The Terrible Catsafterme

Brad's Musings and Meanderings

random acts of quoting

"See if you can guess what I am now." - Bluto, "Animal House"

eric3.jpgTwenty years! That’s the only phrase I could think for the first five minutes that I spent with Eric Hubble on January 27, 2007. That is how long it had been since we had last seen each other – or even communicated. Truth be told, Eric and I spent only about a dozen days of our lives in each other’s presence, but also we exchanged many letters and telephone conversations over the course of just over one year. Unfortunately, as we entered high school in our respective hometowns, we headed off into different directions and simply lost touch over time.
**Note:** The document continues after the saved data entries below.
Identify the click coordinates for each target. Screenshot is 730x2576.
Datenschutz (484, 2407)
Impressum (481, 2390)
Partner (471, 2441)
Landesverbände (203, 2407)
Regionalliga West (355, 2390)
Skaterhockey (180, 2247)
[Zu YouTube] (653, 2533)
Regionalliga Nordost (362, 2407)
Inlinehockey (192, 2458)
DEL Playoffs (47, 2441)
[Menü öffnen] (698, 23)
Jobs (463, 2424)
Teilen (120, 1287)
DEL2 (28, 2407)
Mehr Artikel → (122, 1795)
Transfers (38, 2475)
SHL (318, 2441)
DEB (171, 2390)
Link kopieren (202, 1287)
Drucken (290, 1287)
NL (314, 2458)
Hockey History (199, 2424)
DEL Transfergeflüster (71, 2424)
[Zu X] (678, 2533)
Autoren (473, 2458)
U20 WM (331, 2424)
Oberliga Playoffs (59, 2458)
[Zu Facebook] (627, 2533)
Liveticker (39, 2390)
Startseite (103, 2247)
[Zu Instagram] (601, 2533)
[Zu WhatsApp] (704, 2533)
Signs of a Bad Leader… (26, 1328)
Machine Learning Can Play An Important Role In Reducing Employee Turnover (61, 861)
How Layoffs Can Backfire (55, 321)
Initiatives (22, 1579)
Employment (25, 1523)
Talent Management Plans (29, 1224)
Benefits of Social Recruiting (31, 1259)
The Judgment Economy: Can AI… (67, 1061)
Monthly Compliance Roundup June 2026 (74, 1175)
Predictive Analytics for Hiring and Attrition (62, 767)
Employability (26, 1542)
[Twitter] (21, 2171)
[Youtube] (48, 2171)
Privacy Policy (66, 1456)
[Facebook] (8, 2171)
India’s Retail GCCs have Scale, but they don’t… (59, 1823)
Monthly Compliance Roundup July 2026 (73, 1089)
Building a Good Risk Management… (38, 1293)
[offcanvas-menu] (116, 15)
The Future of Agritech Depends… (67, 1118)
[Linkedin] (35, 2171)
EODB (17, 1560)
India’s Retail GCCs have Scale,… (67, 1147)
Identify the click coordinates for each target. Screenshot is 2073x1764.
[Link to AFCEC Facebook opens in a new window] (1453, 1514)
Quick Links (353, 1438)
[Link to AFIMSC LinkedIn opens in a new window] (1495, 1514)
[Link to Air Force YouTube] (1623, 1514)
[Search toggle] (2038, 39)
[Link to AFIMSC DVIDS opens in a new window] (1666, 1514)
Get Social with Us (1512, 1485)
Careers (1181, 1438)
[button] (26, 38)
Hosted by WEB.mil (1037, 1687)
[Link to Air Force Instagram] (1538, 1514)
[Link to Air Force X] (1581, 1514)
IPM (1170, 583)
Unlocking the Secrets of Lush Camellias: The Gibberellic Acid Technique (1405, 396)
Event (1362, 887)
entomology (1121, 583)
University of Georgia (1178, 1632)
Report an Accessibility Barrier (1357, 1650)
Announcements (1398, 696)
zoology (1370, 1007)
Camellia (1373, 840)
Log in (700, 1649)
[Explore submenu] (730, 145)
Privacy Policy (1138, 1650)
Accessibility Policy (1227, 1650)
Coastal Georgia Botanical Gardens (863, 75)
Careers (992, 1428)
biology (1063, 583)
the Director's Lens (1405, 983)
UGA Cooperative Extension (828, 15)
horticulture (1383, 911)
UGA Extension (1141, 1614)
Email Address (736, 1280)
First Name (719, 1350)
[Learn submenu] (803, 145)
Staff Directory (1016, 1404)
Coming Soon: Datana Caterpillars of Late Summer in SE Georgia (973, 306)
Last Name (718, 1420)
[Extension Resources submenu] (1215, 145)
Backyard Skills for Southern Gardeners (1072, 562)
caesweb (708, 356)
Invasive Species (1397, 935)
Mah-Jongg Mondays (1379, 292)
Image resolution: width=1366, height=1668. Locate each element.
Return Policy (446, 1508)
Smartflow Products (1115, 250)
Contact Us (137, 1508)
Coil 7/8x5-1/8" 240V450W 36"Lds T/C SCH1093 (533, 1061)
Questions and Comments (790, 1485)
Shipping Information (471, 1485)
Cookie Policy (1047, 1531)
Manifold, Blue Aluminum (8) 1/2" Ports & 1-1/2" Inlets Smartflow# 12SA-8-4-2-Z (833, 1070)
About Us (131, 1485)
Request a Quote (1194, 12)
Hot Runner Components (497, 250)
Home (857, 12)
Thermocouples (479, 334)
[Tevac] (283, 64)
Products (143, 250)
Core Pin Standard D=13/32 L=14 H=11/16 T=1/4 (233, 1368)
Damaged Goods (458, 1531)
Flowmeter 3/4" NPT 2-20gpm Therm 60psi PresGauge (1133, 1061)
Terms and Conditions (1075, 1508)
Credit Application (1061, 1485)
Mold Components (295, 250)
We first met at Camp Woodland Altars during the Summer of 1986. He had come along with another friend of mine from camp, Darin Anderson. We became something akin to the Three Musketeer Goofballs for that entire week, creating a bizarre vernacular all our own for the duration of our time there. Later that Summer both Darin and Eric would come and visit me in Beavercreek for a weekend. We all went to Kings Island for a day and later had a reunion of sorts with the girls from Troy (seen below), who had also shared that same week of camp with us. From then on, all of us exchanged letters – almost weekly – for a while. Eric’s were some of the funniest writings I’ve ever read, mostly centering on his ability to poke fun at the likeliest of sources: counselors and weirdos from that week at camp. Many letters were in the form of ‘movie posters.’ I recipricated with equally biting and inappropriate humor.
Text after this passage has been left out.